** ENTRIES SHOWN follows **

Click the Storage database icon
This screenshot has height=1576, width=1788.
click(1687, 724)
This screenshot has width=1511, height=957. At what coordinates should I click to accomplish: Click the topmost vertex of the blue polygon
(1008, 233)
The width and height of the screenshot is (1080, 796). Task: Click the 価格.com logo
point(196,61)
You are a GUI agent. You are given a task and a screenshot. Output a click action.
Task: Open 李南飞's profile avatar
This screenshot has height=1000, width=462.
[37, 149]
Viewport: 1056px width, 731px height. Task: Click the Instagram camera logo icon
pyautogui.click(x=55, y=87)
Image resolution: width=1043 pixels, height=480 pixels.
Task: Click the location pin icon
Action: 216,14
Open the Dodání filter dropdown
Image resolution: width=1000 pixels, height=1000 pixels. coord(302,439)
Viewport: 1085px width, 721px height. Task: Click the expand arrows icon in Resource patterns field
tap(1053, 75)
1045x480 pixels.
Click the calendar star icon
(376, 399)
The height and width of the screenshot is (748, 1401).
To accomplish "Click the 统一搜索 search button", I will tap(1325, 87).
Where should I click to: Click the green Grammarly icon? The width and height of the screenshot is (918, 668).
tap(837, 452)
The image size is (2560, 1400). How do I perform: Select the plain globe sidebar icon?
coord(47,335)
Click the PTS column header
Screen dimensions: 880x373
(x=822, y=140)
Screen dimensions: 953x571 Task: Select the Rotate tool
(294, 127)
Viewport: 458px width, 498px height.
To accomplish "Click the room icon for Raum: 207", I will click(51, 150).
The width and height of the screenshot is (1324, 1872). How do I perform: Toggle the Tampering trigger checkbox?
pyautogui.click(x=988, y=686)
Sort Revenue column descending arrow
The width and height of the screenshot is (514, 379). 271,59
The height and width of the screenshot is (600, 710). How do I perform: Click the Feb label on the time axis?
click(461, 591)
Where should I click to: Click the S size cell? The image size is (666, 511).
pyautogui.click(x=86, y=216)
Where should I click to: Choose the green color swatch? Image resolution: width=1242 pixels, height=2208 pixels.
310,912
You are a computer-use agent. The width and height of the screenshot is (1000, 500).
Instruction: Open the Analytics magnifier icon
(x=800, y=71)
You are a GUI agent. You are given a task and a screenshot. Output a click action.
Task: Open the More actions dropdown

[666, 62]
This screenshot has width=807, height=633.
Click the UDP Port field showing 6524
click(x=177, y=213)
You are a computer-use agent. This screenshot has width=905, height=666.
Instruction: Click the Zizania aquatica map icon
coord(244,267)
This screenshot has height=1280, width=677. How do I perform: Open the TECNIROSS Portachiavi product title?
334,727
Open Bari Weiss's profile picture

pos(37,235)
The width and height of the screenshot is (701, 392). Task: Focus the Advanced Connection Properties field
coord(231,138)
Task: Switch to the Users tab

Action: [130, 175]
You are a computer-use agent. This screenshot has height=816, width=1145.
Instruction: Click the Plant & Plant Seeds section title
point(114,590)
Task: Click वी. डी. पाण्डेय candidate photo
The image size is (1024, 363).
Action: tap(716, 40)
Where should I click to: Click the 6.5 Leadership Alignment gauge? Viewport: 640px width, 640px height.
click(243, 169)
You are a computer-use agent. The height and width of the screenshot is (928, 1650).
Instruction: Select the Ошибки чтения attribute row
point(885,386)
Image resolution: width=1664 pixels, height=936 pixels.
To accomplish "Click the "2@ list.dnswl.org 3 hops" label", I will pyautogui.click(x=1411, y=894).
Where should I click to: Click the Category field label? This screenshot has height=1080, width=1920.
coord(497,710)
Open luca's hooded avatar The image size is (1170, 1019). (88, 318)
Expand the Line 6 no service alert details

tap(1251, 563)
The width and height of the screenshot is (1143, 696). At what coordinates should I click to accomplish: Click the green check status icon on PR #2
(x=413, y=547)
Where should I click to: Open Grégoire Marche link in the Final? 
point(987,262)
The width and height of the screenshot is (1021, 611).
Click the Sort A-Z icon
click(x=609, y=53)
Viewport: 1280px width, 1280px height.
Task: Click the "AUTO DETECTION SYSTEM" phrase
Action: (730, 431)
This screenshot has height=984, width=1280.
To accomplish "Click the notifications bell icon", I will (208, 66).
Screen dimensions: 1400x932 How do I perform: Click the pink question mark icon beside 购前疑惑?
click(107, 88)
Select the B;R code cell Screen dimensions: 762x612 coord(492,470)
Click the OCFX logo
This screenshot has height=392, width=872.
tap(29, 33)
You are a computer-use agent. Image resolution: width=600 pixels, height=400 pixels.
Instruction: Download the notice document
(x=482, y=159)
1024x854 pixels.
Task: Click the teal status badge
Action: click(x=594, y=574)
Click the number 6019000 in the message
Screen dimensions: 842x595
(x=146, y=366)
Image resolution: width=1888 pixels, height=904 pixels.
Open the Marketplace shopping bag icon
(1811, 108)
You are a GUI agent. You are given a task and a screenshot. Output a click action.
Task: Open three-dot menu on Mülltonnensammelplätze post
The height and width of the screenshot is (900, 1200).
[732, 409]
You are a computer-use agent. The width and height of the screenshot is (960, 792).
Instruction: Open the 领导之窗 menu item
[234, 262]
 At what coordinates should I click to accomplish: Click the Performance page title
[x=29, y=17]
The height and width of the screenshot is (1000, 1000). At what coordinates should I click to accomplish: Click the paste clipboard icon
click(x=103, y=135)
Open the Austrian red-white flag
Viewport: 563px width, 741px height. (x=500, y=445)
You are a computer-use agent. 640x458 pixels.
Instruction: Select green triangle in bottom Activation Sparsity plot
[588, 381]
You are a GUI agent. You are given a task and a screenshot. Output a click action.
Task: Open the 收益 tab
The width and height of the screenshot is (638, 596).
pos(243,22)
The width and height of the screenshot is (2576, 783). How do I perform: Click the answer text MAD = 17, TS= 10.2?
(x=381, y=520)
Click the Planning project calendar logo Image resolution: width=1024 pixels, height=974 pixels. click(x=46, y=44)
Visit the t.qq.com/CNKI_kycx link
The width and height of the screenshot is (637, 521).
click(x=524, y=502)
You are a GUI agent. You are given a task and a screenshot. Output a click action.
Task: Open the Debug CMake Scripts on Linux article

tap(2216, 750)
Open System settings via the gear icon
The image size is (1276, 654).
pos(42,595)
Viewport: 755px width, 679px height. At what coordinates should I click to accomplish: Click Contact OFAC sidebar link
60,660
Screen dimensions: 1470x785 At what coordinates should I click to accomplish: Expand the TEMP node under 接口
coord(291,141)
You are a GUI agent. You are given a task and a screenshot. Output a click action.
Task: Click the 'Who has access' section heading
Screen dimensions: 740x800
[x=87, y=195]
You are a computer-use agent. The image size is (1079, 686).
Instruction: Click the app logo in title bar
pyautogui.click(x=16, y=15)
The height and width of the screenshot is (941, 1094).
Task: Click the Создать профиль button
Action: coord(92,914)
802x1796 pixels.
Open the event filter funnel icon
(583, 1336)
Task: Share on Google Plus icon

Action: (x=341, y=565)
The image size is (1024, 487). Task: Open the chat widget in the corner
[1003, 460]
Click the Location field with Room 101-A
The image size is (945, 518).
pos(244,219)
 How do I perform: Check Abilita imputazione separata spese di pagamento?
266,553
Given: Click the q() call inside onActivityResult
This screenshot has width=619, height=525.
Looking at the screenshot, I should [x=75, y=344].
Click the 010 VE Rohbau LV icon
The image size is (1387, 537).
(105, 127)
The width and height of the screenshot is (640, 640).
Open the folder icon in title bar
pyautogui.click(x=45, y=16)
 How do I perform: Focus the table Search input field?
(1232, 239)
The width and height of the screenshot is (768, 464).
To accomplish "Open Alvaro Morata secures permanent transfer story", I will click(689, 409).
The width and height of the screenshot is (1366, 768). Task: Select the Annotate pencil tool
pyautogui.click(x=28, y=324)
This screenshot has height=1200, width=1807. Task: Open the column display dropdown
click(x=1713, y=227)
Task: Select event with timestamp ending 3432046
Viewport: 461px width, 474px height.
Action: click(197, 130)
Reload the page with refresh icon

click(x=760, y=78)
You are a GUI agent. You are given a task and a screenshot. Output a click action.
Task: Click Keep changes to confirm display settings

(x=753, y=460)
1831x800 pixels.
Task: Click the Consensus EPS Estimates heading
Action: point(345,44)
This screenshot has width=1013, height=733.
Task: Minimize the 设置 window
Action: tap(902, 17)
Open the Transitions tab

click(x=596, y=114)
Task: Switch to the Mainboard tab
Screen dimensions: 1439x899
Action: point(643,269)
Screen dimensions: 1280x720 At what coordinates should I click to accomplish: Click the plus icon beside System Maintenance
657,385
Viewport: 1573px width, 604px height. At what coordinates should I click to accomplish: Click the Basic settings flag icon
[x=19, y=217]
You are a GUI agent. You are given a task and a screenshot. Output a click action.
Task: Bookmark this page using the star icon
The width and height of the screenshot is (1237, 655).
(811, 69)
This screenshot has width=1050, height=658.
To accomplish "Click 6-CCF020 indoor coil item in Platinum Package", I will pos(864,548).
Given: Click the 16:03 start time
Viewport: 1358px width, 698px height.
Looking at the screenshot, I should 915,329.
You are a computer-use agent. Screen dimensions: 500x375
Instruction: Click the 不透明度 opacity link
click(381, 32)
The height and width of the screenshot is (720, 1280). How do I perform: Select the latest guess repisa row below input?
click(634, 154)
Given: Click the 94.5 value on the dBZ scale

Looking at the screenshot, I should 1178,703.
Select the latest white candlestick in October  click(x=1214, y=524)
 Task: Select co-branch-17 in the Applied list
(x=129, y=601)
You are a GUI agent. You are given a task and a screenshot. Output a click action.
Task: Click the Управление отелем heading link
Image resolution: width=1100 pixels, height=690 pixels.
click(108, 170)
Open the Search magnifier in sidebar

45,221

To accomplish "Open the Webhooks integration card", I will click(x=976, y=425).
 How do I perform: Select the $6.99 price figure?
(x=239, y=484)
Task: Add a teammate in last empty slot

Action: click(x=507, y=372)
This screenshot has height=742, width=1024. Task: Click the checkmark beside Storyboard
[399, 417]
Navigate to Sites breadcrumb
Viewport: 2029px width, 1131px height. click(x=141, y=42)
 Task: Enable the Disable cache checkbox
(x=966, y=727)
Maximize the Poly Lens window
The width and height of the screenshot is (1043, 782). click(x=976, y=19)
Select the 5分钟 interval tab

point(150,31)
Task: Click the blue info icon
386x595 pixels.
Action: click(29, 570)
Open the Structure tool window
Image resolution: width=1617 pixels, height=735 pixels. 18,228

** End of ENTRIES SHOWN **

▸ WORK ITEM:
Display every line of the listing that contains the string "computer".

▸ TASK RESPONSE:
You are a computer-use agent. The width and height of the screenshot is (1000, 500).
You are a computer-use agent. This screenshot has width=905, height=666.
You are a computer-use agent. This screenshot has height=816, width=1145.
You are a computer-use agent. The height and width of the screenshot is (928, 1650).
You are a computer-use agent. Image resolution: width=600 pixels, height=400 pixels.
You are a computer-use agent. The width and height of the screenshot is (960, 792).
You are a computer-use agent. 640x458 pixels.
You are a computer-use agent. The image size is (1079, 686).
You are a computer-use agent. Screen dimensions: 500x375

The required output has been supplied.